Joe Biden almost lost everything on that day, including his credibility. At one point, 20 progressive Democrats were prepared to ignore his calls and vote against the infrastructure bill. They threatened to rebel in this way because of the refusal of five moderate Democrats to approve the social and ecological program before obtaining an independent estimate of its impact on the deficit.

Throughout the day, the president spoke with one or the other faction to push them, around 10 p.m., to agree to a compromise. Compromise that paves the way for a vote in mid-November in the House on the most ambitious of the president’s programs.

Joe Biden hasn’t won everything yet. Several obstacles remain to the passage of the law called the Build Back Better Act, both in the House and the Senate. But he has already achieved what Barack Obama and Donald Trump have tried in vain to accomplish. Let us recall the latter’s promise on the evening of his electoral victory:

“We will repair our downtown areas and rebuild our highways, bridges, tunnels, airports, schools and hospitals. We will rebuild the infrastructure, which will become, by the way, the best there is. And we will put millions of our fellow citizens to work as we rebuild. ”
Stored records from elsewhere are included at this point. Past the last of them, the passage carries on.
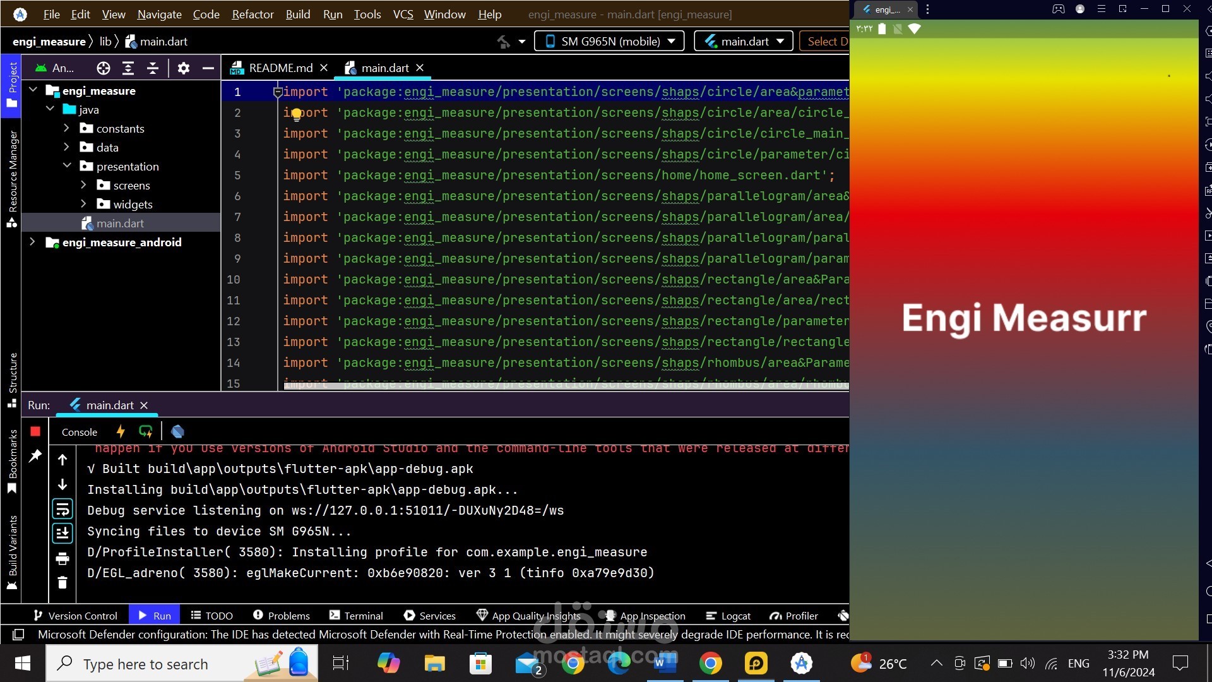
Task: Click the print console output icon
Action: click(62, 558)
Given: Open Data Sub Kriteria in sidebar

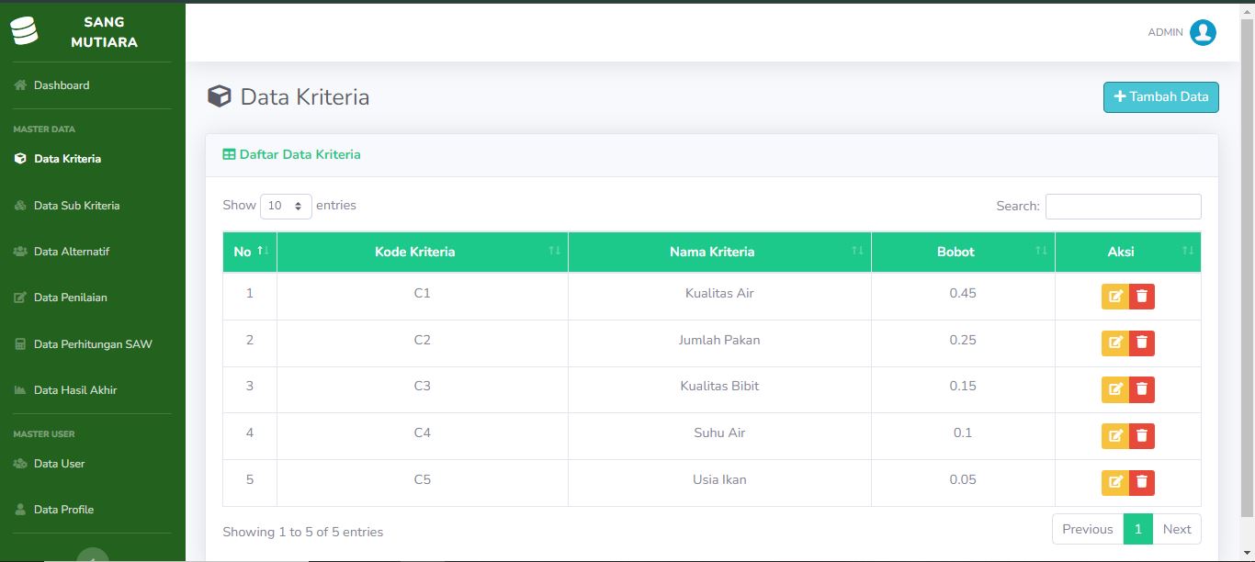Looking at the screenshot, I should click(76, 206).
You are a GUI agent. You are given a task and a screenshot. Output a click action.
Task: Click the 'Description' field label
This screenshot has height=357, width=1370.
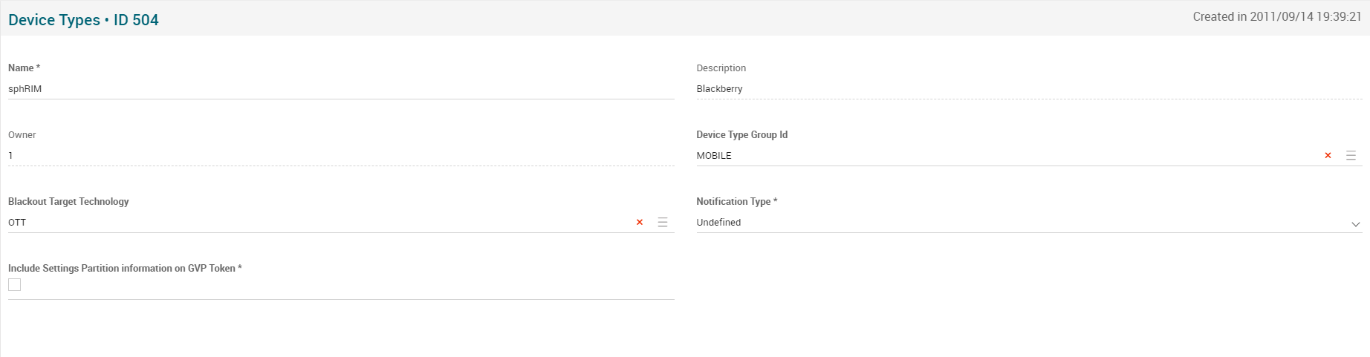click(x=721, y=68)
What Barack Obama, Donald Trump, and other presidents wished or promised, Joe Biden will achieve, with invaluable help from Nancy Pelosi, who also played a key role in the adoption of Obamacare. And he may not be finished yet.

None of this, it must be admitted, guarantees Joe Biden and his party victories in the midterm elections in November 2022. Barack Obama has certainly not forgotten the thaw suffered by his Democratic allies during the elections of mid-term 2010 after the adoption of its flagship reform.

But he might not have failed to slip in the ear of his former right arm, after the House vote on infrastructure on Friday night: It’s a big f… ing deal.